* [DATASET EXCERPTS]
# # #
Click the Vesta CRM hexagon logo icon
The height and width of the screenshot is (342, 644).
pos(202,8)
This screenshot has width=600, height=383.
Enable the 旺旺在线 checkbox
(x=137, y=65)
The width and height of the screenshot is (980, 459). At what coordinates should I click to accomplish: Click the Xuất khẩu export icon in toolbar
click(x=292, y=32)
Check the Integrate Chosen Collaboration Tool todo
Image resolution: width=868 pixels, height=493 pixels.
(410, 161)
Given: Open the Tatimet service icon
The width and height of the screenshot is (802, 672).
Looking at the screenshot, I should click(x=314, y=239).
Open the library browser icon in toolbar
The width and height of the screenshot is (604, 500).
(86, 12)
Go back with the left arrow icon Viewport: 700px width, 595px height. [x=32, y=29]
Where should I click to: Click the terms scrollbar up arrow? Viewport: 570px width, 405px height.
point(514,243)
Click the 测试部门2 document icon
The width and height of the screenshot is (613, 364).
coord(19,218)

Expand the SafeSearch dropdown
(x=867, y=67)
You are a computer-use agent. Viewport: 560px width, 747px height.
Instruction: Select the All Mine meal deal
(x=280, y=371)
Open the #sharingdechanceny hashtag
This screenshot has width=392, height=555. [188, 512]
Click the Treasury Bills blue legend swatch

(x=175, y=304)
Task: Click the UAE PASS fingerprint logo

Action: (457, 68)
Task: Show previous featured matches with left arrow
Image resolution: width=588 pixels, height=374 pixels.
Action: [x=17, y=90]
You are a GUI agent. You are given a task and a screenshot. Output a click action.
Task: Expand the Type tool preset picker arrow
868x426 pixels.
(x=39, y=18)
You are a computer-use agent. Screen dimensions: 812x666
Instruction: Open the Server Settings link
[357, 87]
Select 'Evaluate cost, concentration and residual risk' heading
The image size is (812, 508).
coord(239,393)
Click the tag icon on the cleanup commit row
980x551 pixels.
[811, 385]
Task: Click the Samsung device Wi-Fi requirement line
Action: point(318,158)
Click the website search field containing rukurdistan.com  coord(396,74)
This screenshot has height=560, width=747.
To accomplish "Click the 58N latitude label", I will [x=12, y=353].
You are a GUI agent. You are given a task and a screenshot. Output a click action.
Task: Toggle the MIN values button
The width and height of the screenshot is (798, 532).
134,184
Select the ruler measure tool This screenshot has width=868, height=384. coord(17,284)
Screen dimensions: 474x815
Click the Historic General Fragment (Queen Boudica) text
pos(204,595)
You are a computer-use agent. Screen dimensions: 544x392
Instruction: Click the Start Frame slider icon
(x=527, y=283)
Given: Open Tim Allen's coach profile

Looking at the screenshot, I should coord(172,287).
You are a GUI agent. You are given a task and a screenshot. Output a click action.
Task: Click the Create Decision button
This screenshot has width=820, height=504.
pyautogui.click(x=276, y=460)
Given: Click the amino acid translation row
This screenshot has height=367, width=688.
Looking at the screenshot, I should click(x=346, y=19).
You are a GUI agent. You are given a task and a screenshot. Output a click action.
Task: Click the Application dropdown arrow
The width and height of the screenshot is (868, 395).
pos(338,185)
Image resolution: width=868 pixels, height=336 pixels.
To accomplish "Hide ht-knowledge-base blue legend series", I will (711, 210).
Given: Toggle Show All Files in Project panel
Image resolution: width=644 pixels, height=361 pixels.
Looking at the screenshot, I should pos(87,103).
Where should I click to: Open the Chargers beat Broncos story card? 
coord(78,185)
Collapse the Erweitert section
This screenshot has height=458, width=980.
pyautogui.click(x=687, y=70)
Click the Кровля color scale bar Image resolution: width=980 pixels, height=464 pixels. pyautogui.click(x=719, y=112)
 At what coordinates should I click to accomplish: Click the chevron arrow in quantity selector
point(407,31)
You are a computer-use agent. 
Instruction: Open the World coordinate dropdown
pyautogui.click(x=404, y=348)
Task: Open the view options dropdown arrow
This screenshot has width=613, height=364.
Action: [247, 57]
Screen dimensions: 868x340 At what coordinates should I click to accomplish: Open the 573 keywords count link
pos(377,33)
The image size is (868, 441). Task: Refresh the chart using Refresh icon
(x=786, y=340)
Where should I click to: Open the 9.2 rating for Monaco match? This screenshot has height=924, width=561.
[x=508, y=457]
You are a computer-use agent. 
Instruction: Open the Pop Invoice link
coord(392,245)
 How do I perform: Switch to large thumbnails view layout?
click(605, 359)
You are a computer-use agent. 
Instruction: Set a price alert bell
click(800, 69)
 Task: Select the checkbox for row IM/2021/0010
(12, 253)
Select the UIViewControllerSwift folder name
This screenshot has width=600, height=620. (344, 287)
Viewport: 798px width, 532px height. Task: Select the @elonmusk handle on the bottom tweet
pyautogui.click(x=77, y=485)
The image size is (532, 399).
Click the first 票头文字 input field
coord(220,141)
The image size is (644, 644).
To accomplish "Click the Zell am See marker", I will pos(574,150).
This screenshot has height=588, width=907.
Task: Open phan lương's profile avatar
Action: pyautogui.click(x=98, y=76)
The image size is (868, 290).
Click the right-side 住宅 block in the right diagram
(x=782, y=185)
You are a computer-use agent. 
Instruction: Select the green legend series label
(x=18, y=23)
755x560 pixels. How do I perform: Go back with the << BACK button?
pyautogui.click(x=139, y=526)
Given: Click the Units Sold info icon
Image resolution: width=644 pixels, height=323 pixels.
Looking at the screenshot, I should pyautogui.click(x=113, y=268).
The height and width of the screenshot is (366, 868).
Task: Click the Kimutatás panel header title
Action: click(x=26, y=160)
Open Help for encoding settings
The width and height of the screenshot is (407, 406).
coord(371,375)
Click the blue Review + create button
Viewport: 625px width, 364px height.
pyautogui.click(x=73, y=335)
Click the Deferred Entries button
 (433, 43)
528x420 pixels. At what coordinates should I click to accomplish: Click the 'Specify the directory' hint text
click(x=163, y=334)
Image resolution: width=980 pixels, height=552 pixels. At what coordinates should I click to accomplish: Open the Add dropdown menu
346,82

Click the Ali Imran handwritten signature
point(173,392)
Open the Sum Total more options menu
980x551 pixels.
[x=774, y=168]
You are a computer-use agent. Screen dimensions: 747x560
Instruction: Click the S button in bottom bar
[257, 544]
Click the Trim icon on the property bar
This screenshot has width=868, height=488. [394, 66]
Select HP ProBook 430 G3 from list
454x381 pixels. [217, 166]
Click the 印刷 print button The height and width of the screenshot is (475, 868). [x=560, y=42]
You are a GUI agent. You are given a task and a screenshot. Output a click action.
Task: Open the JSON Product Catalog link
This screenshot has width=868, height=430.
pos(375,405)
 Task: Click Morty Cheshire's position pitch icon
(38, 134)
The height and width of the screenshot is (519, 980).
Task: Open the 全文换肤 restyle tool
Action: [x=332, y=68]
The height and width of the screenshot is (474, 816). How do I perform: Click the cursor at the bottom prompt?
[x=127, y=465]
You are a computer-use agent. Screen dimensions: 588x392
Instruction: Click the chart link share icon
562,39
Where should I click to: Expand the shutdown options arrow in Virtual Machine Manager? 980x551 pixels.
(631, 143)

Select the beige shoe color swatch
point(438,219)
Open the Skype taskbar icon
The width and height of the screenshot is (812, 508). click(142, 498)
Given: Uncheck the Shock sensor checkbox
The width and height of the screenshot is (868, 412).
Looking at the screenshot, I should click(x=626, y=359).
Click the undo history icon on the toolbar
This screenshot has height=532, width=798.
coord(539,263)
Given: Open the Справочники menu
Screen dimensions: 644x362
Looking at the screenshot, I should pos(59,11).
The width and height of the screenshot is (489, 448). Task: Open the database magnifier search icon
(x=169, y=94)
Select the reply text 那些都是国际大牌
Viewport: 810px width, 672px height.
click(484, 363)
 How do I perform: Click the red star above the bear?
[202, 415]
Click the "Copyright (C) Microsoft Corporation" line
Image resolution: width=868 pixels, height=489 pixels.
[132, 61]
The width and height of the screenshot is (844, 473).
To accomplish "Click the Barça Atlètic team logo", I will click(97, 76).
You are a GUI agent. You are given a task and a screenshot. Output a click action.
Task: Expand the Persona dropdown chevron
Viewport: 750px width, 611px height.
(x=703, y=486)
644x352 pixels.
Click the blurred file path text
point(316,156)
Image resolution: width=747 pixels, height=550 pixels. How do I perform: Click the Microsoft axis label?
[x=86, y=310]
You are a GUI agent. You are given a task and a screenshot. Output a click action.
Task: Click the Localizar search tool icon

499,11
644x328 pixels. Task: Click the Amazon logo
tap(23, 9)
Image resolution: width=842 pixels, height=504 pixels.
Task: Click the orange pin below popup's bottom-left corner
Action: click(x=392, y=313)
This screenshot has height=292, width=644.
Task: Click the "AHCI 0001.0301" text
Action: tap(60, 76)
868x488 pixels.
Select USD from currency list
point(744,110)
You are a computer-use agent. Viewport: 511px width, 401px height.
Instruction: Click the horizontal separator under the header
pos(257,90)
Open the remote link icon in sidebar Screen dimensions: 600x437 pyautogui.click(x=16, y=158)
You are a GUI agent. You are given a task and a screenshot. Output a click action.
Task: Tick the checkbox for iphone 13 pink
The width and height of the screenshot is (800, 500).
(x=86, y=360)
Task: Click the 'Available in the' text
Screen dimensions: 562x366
# # #
* [EXERCISE BRIEF]
Among the lines above, find the ones containing "Toggle" and copy them.

* [ANSWER SPACE]
Task: Toggle the MIN values button
Given: Toggle Show All Files in Project panel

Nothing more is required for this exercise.